- _Required action_:
Starting at the beginning of the items and stopping after the line that contains "privacy-notice: Your Privacy Is Protected All conversati… is", recast each nonblank line as an entry in a numbered list. Leave the pictures out of the answer.

- _Stored items_:
_ _ _

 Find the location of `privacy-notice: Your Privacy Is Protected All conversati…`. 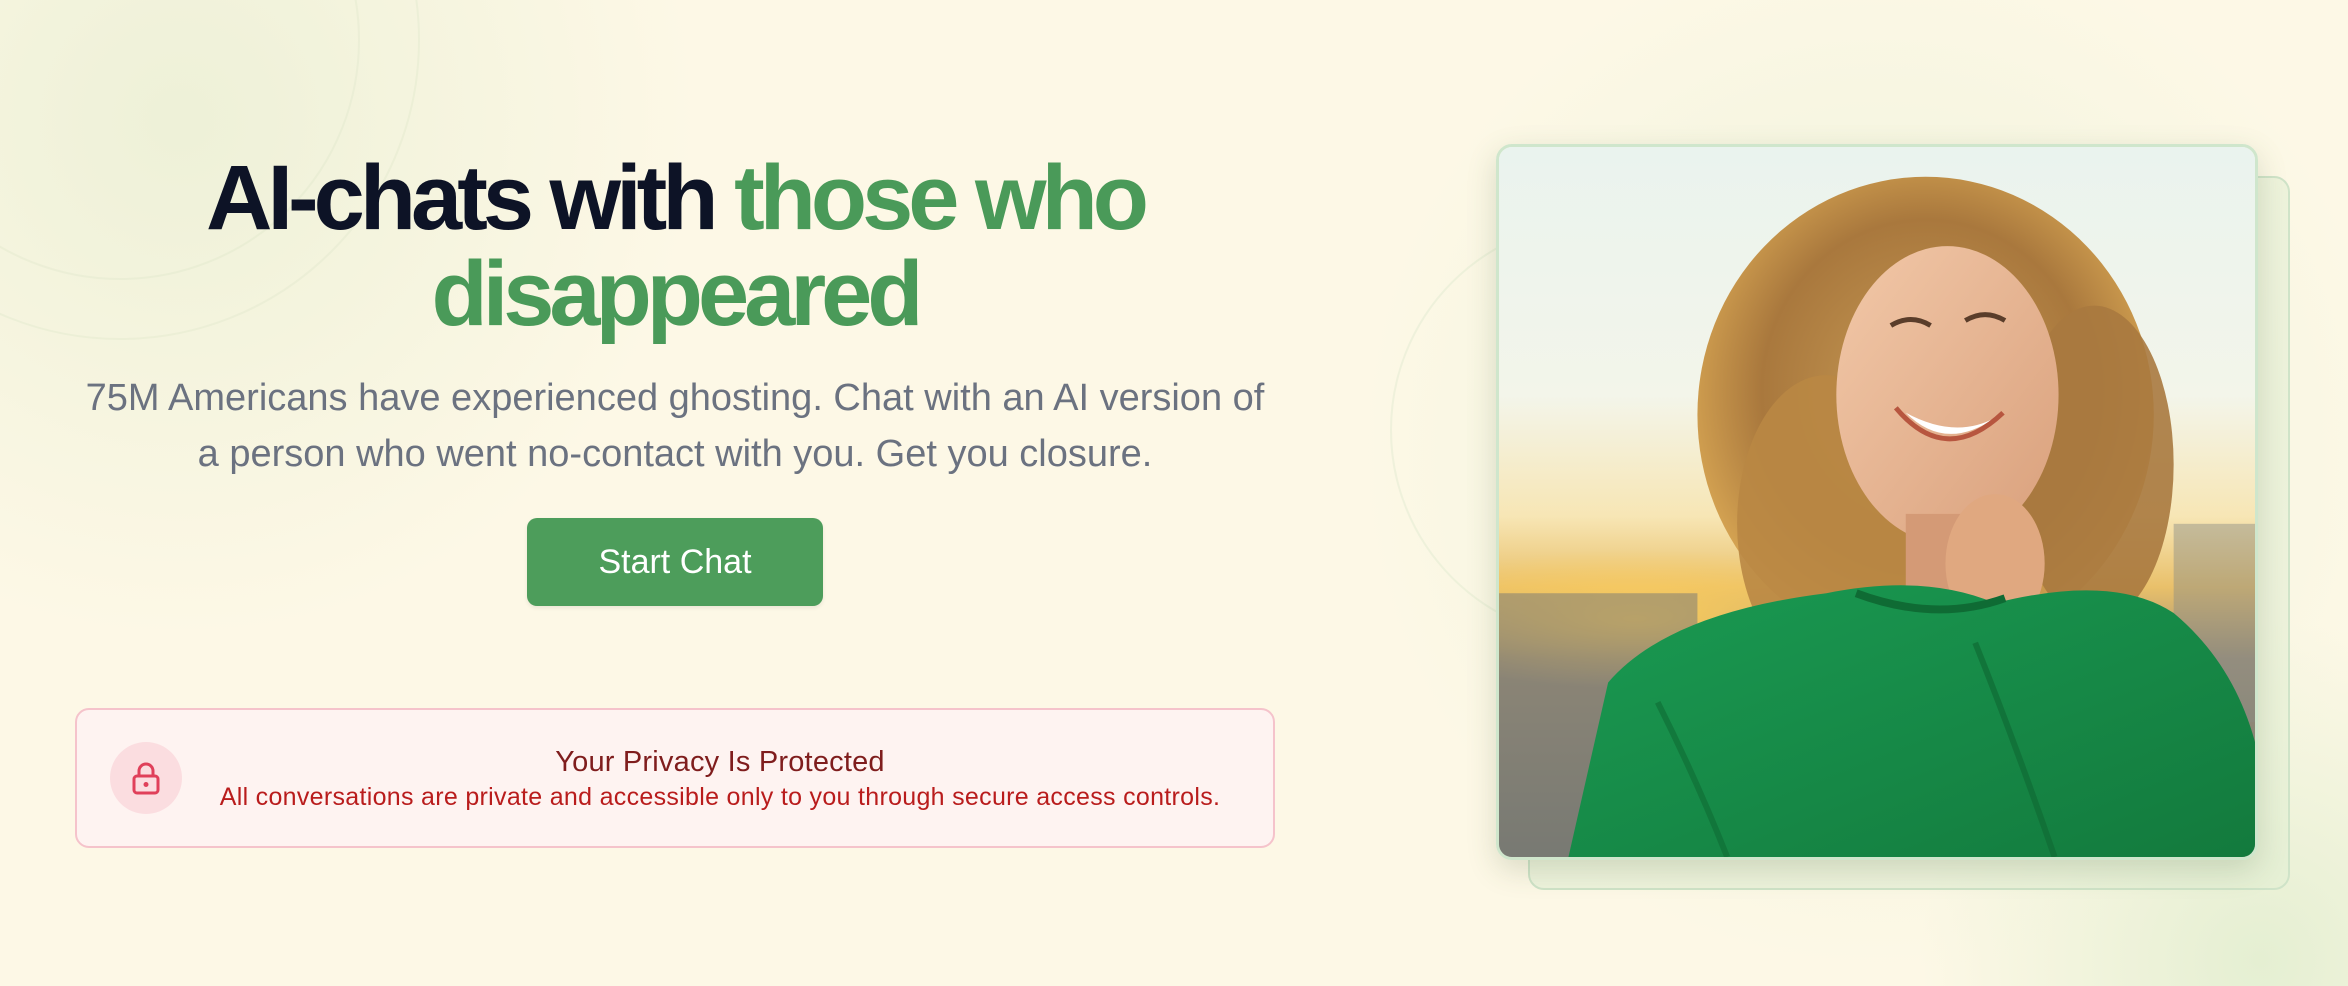

privacy-notice: Your Privacy Is Protected All conversati… is located at coordinates (675, 778).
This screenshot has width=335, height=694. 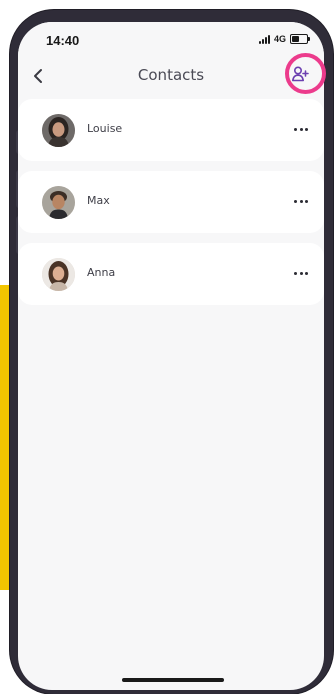 I want to click on status-bar: 14:40 4G, so click(x=171, y=39).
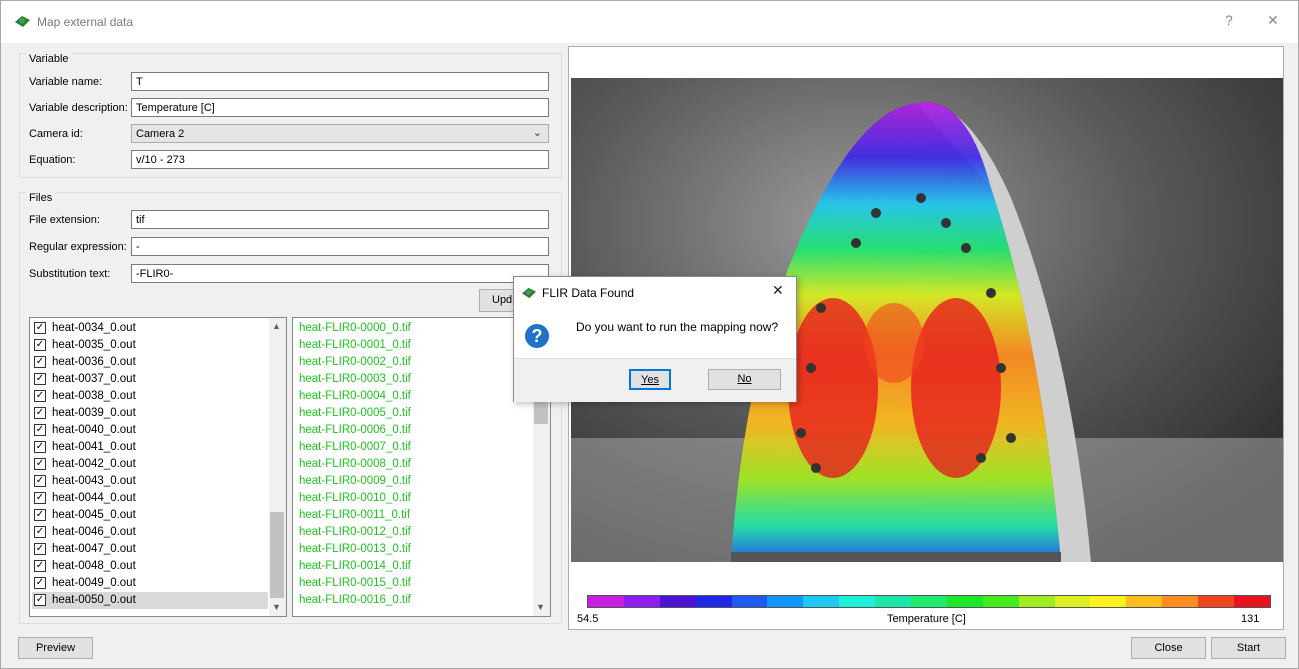  Describe the element at coordinates (650, 380) in the screenshot. I see `yes-button: Yes` at that location.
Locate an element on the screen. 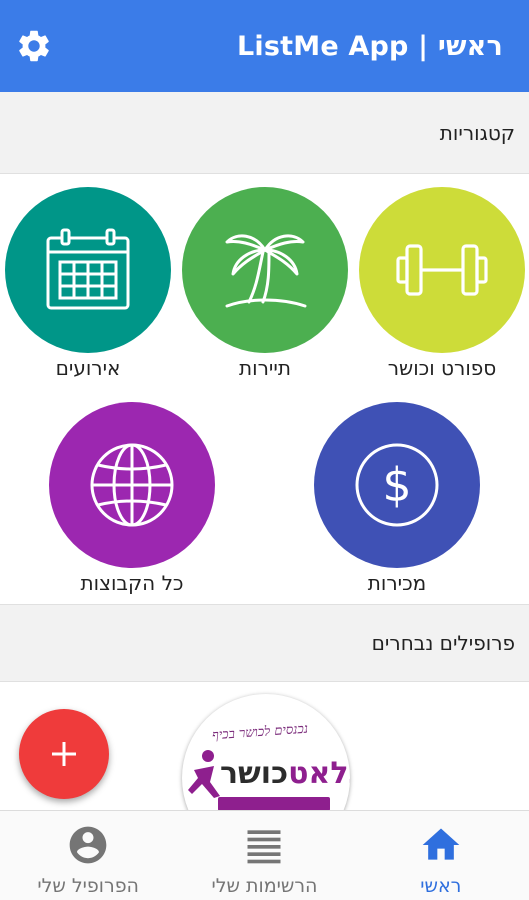 This screenshot has height=900, width=529. category-tourism: תיירות is located at coordinates (265, 284).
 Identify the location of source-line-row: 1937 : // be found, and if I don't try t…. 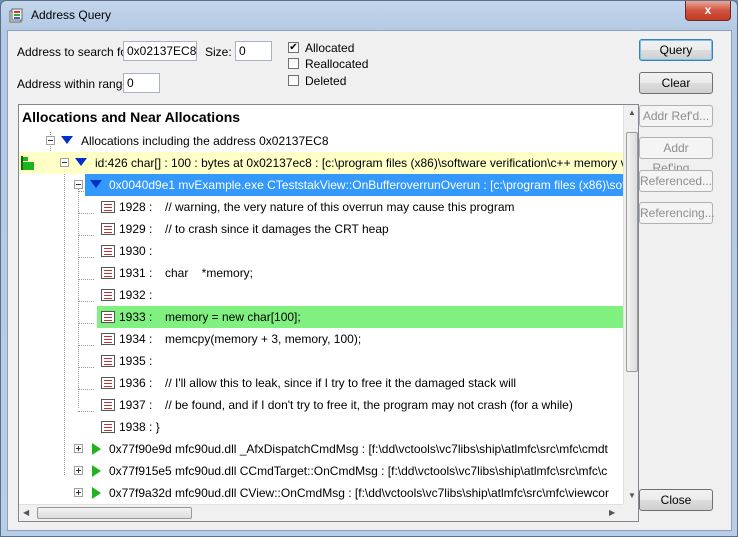
(321, 405).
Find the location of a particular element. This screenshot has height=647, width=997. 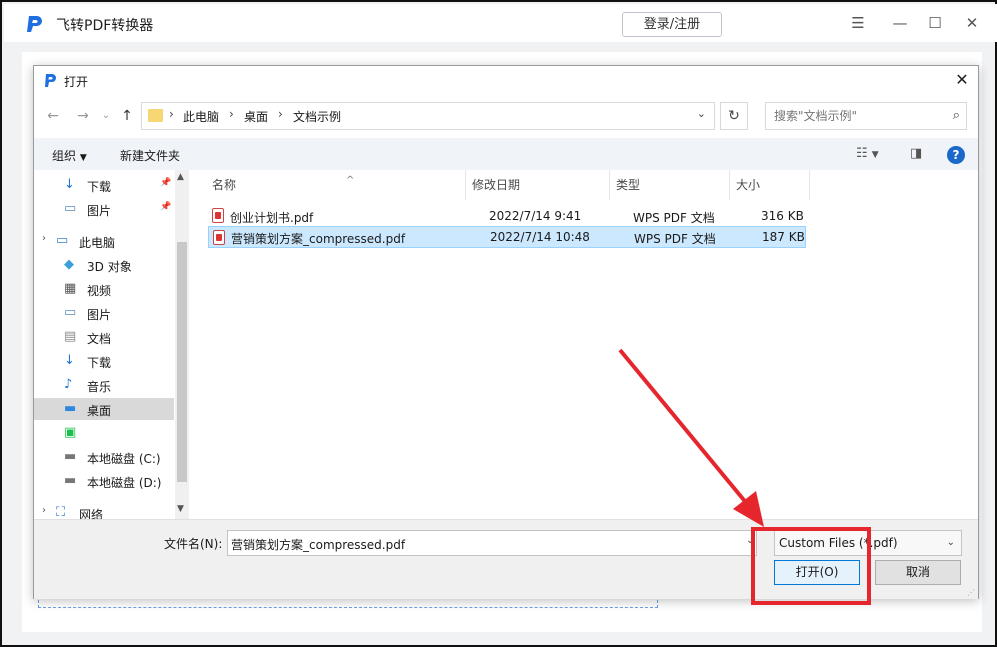

dialog-toolbar: 组织 ▼ 新建文件夹 ☷ ▼ ◨ ? is located at coordinates (506, 154).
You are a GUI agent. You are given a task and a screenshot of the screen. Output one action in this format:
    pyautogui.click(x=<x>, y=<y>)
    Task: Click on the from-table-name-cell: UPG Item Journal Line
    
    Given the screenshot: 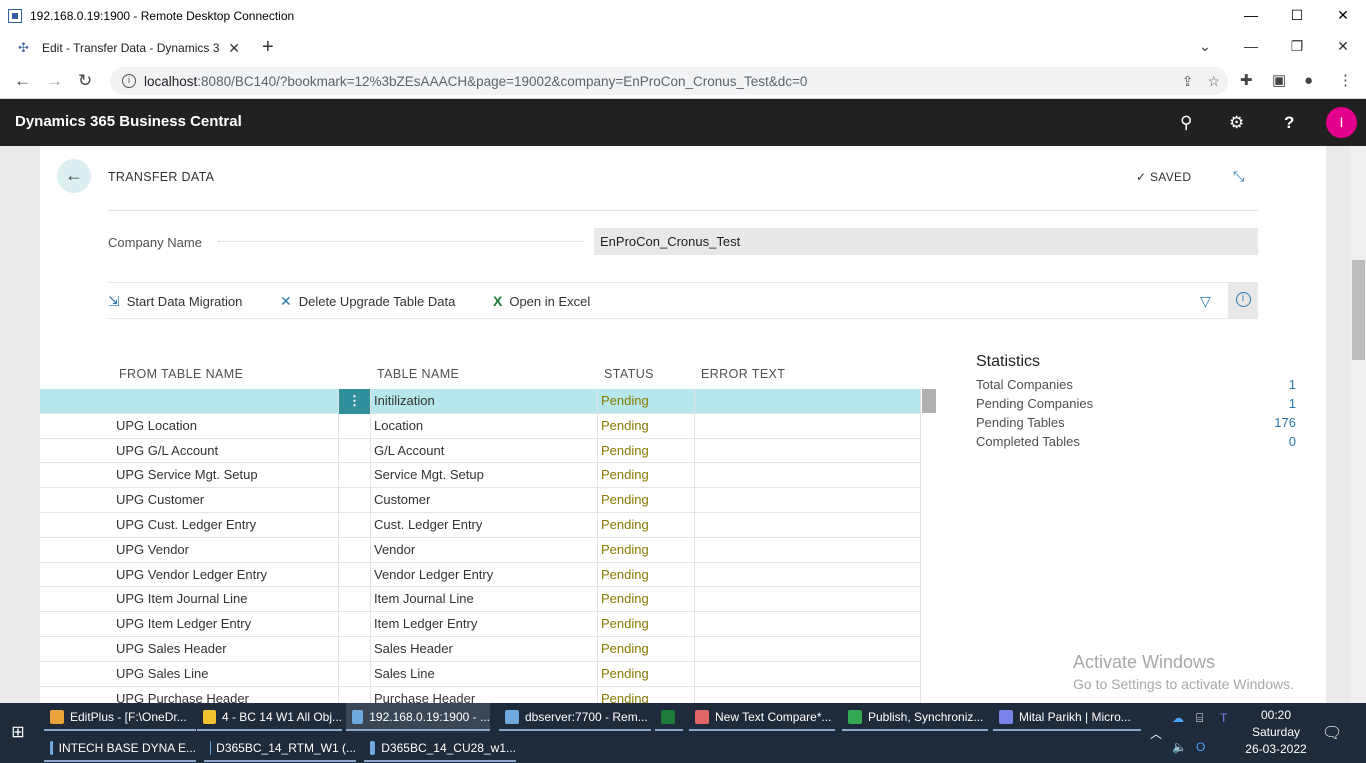 What is the action you would take?
    pyautogui.click(x=226, y=600)
    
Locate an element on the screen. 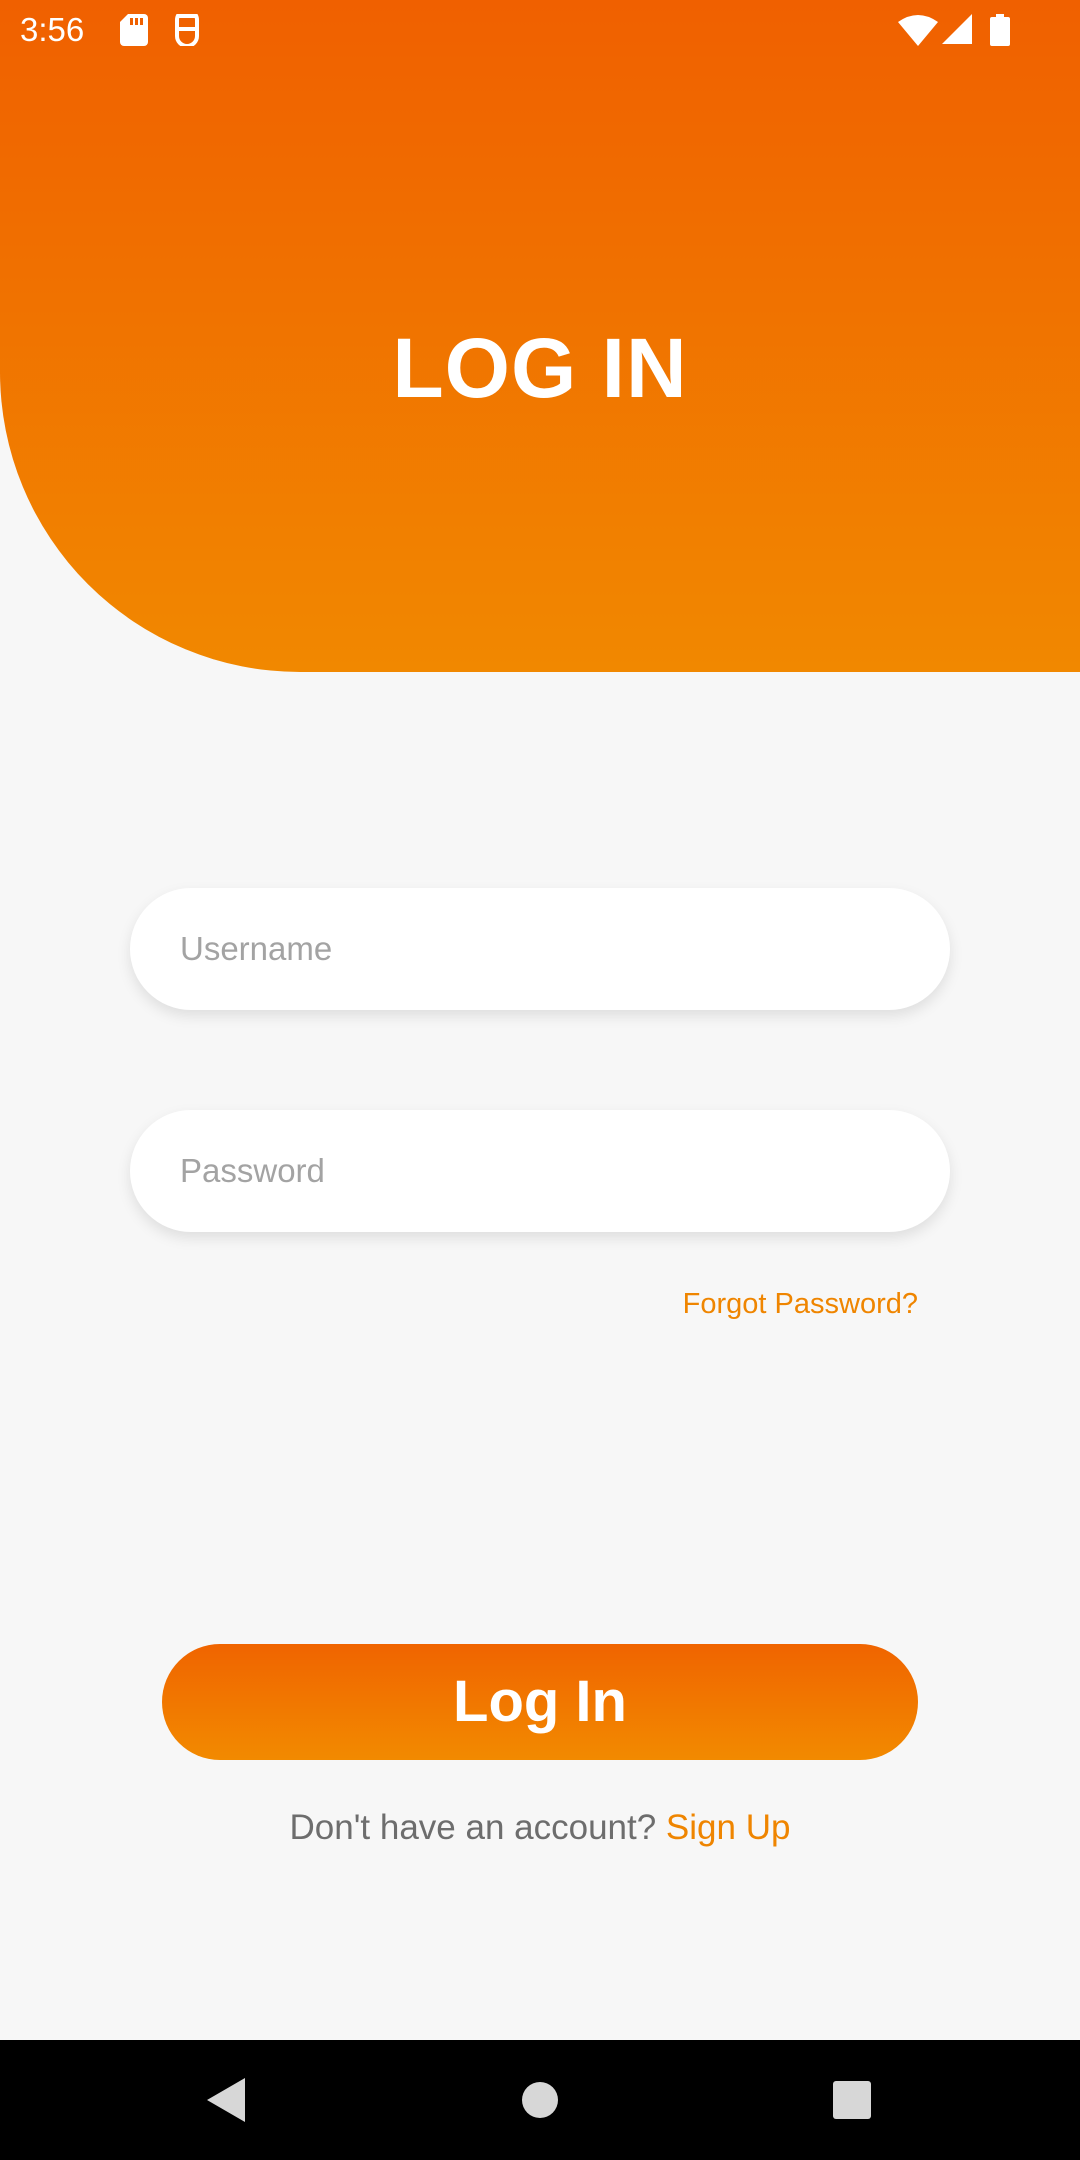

_ _ _

- _Solution for this problem_:
1.  Find the location of `privacy-notice: Your Privacy Is Protected All conversati…`. 
2. privacy-notice: Your Privacy Is Protected All conversati… is located at coordinates (675, 778).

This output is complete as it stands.